[Text and element pointing records]
================
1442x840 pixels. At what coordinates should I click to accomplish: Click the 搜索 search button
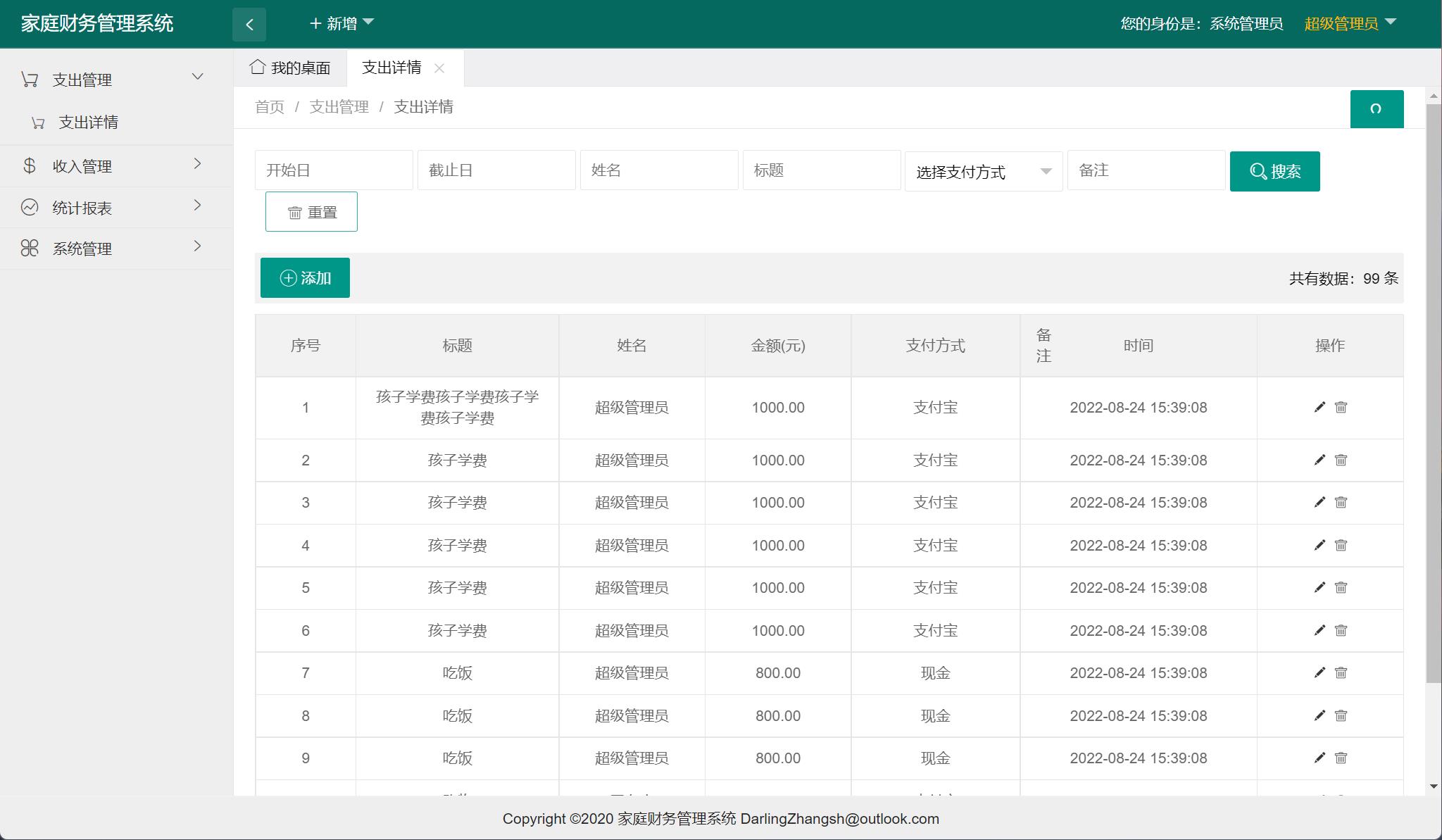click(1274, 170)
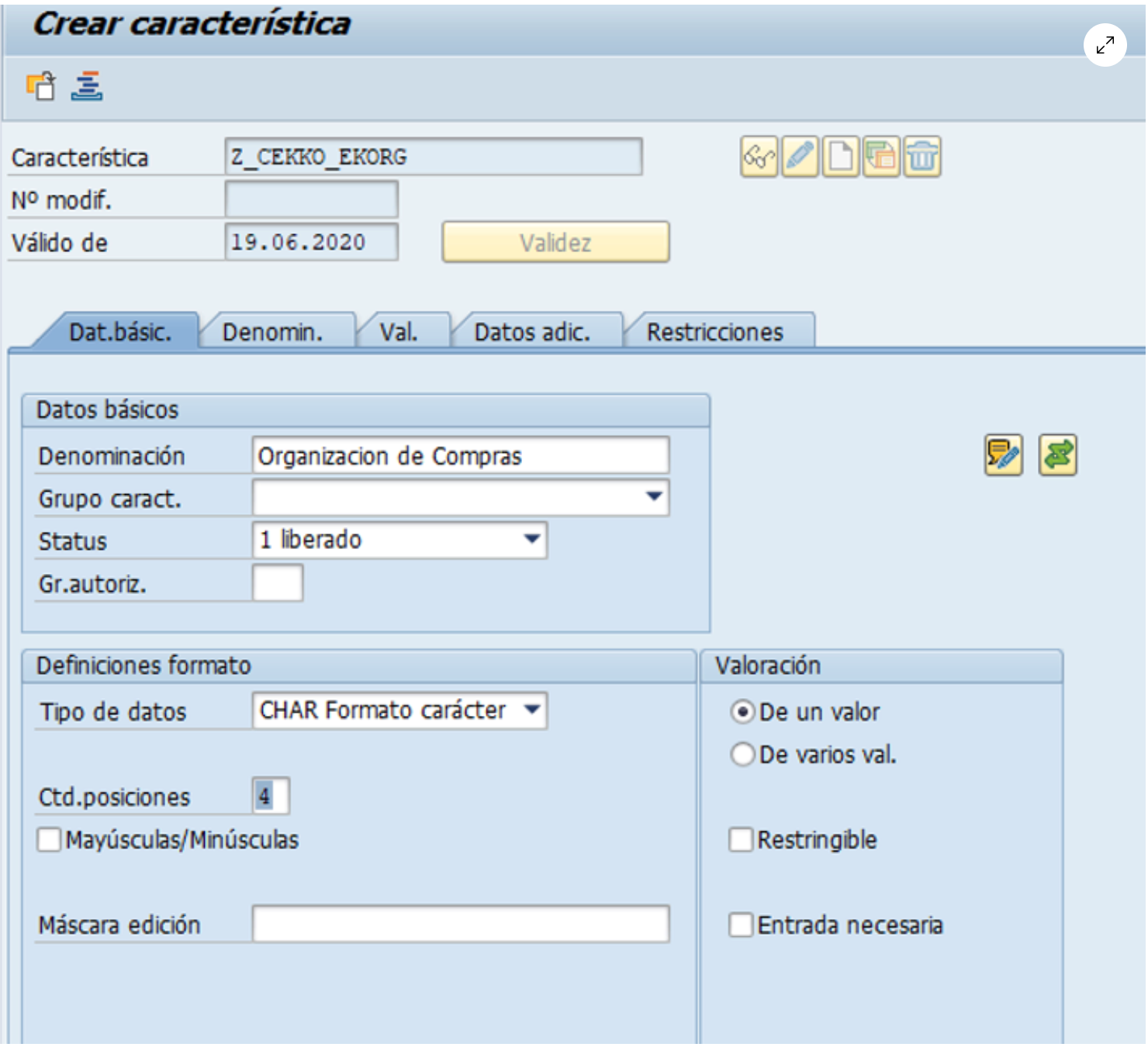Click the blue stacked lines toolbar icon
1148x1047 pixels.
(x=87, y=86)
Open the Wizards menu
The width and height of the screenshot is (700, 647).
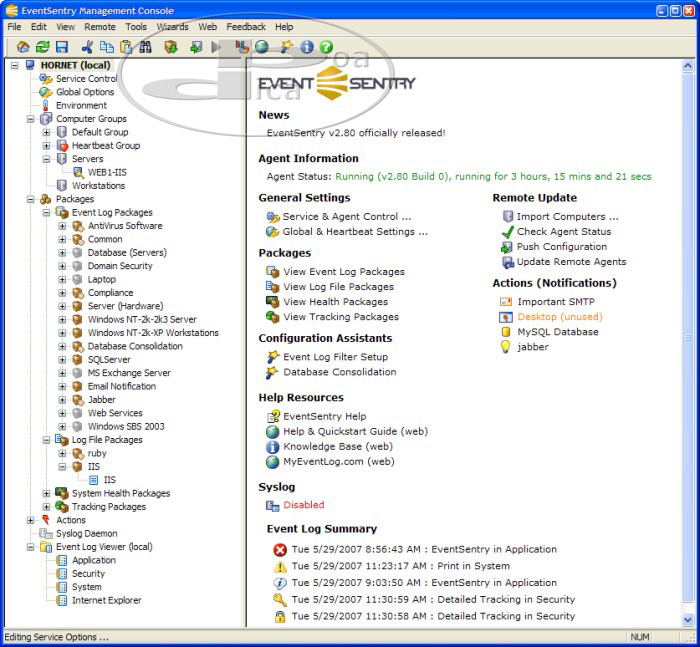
================
[WHAT IS BEING ASKED]
Can you copy every one of the records above word for word, leaving the pictures out?

[FINAL RESULT]
1442x840 pixels. At what coordinates should I click to accomplish: Click the 搜索 search button
click(1274, 170)
Click the blue stacked lines toolbar icon
1148x1047 pixels.
(x=87, y=86)
Open the Wizards menu
The width and height of the screenshot is (700, 647).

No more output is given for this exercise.